§ Required work:
Take the lines from the line containing "You are a GUI" through the end of the entries and output them exactly, with no pictures and nothing more.

--- Working data ---

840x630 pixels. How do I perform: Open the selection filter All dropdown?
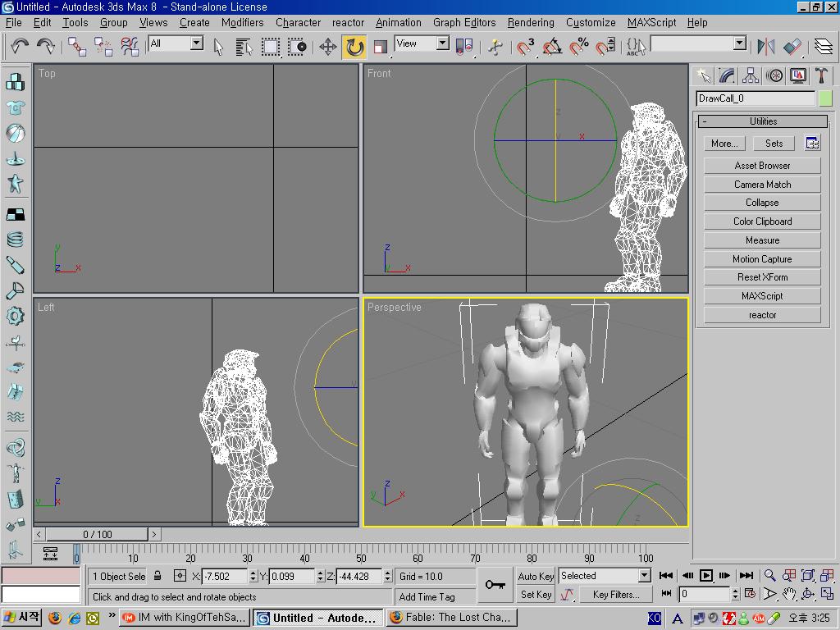click(197, 43)
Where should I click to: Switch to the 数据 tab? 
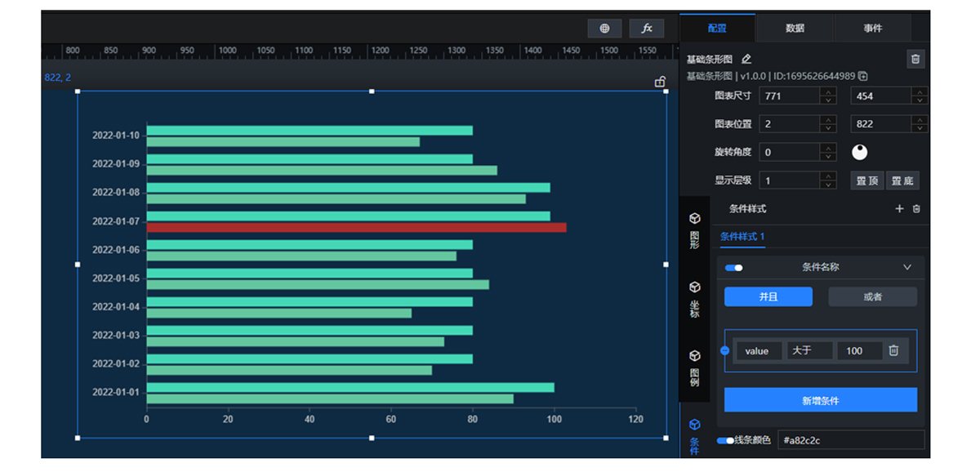point(795,28)

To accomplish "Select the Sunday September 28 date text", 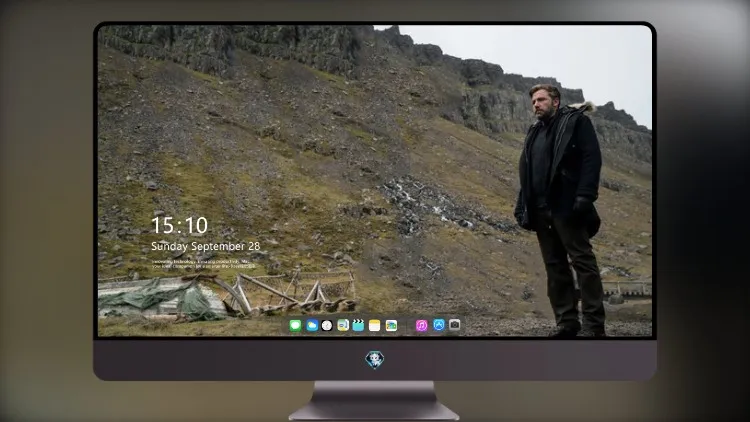I will (206, 246).
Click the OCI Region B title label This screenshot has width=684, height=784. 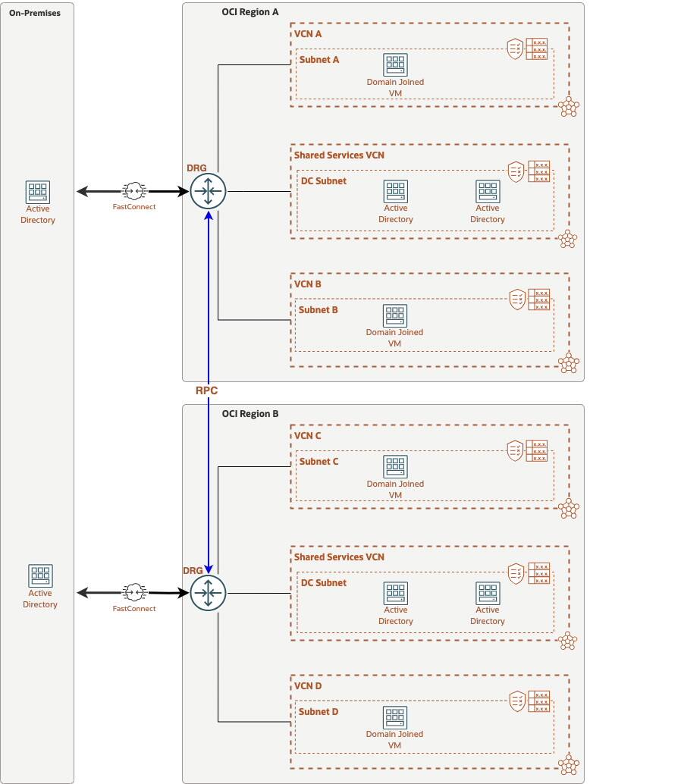point(249,413)
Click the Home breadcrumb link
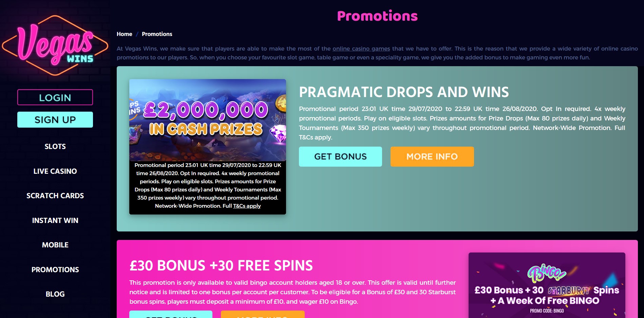 (x=125, y=34)
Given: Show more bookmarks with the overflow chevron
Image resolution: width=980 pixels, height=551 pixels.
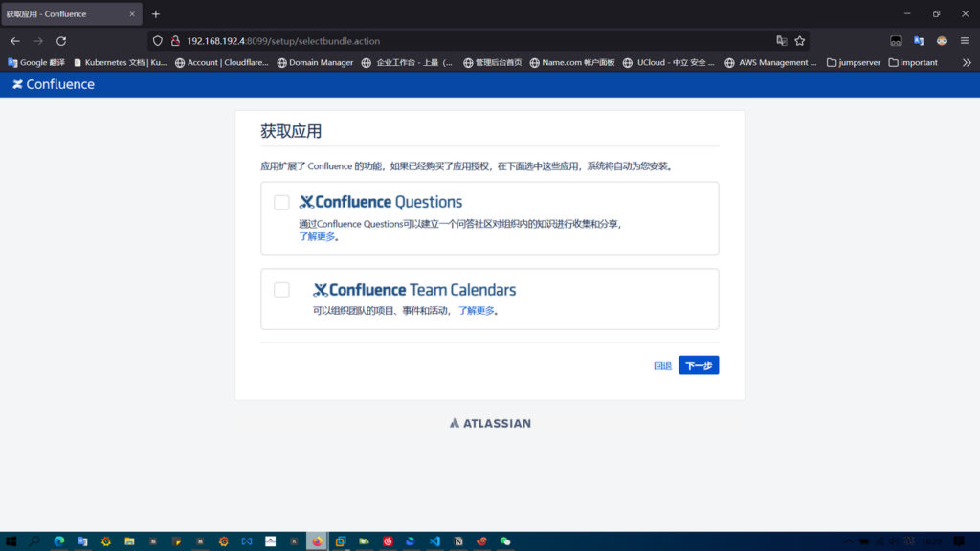Looking at the screenshot, I should [x=967, y=63].
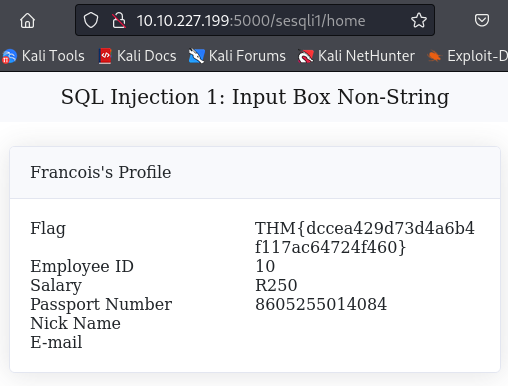This screenshot has height=386, width=508.
Task: Click the Exploit-DB bookmark icon
Action: click(434, 56)
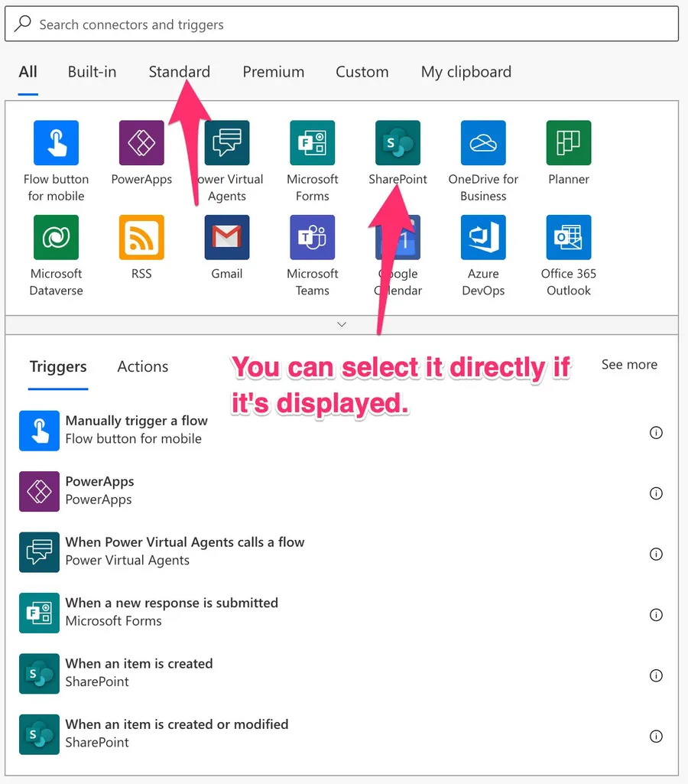Image resolution: width=688 pixels, height=784 pixels.
Task: Choose the RSS connector icon
Action: click(141, 237)
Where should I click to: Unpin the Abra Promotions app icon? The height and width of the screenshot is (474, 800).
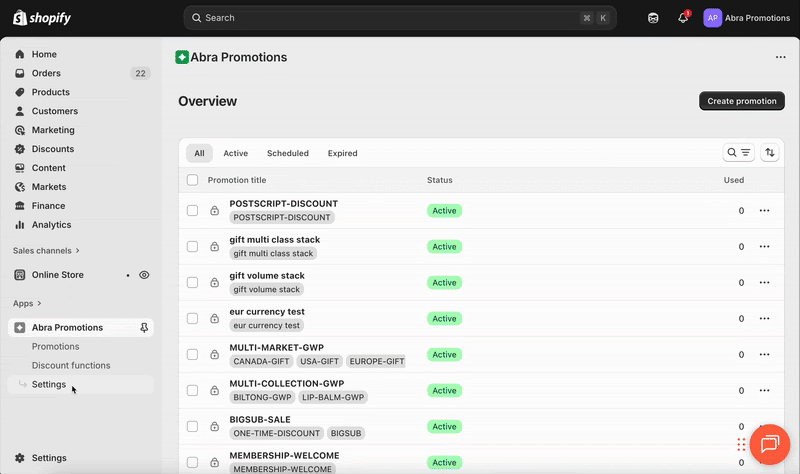145,328
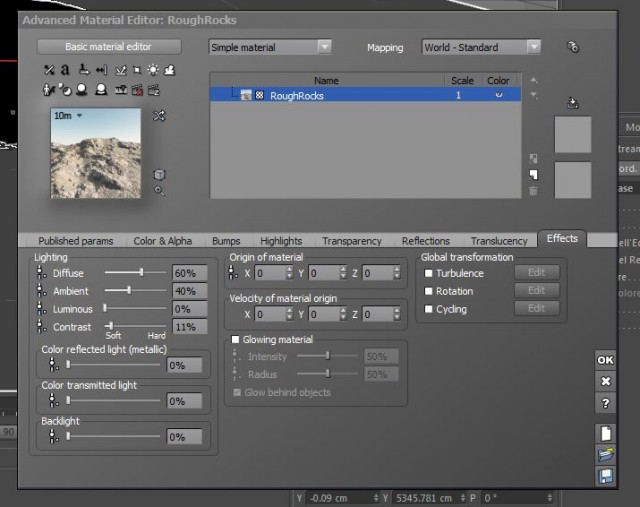Select the RoughRocks material row
This screenshot has height=507, width=640.
365,95
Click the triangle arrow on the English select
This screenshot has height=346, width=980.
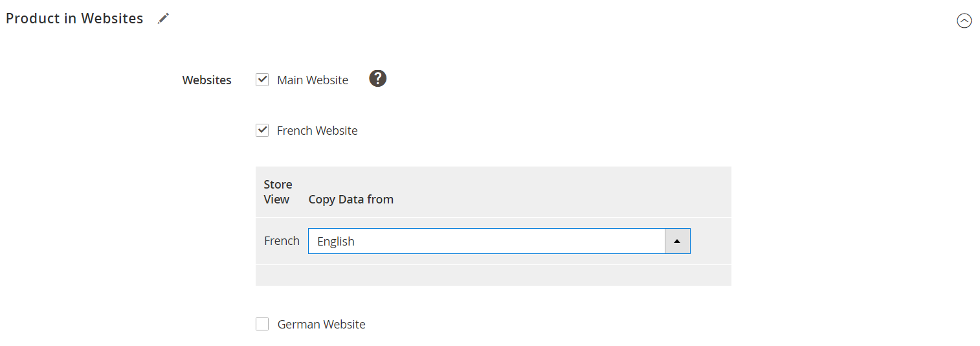[x=677, y=241]
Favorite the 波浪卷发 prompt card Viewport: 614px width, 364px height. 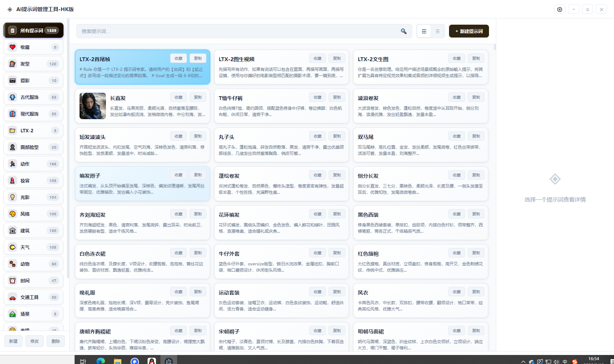(x=457, y=97)
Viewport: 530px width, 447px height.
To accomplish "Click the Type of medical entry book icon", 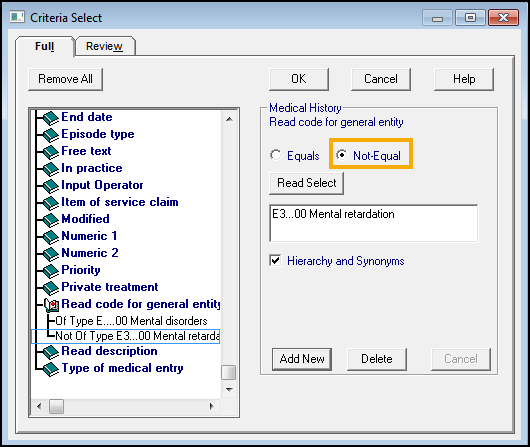I will 51,369.
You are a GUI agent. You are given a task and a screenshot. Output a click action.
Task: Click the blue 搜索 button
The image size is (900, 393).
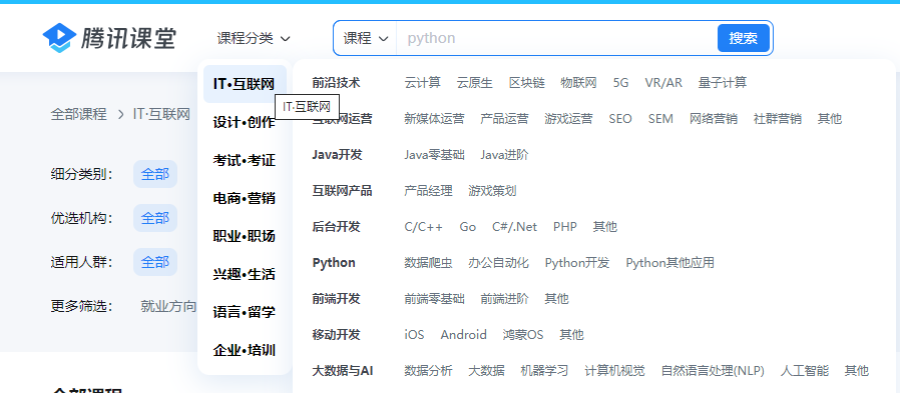tap(743, 38)
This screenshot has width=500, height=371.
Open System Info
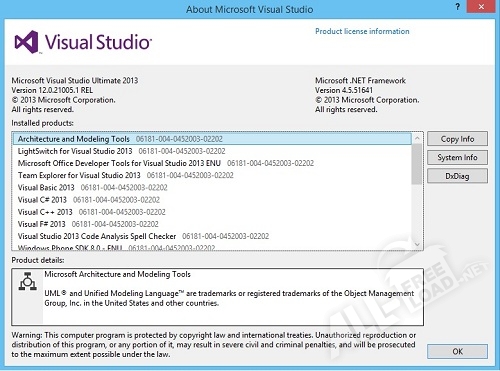pos(457,157)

---

§ Exercise result:
You are a GUI agent. You are given a task and a screenshot. Output a click action.
Task: Click the blue 搜索 button
The image size is (900, 393).
tap(743, 38)
This screenshot has width=500, height=371.
Open System Info
pos(457,157)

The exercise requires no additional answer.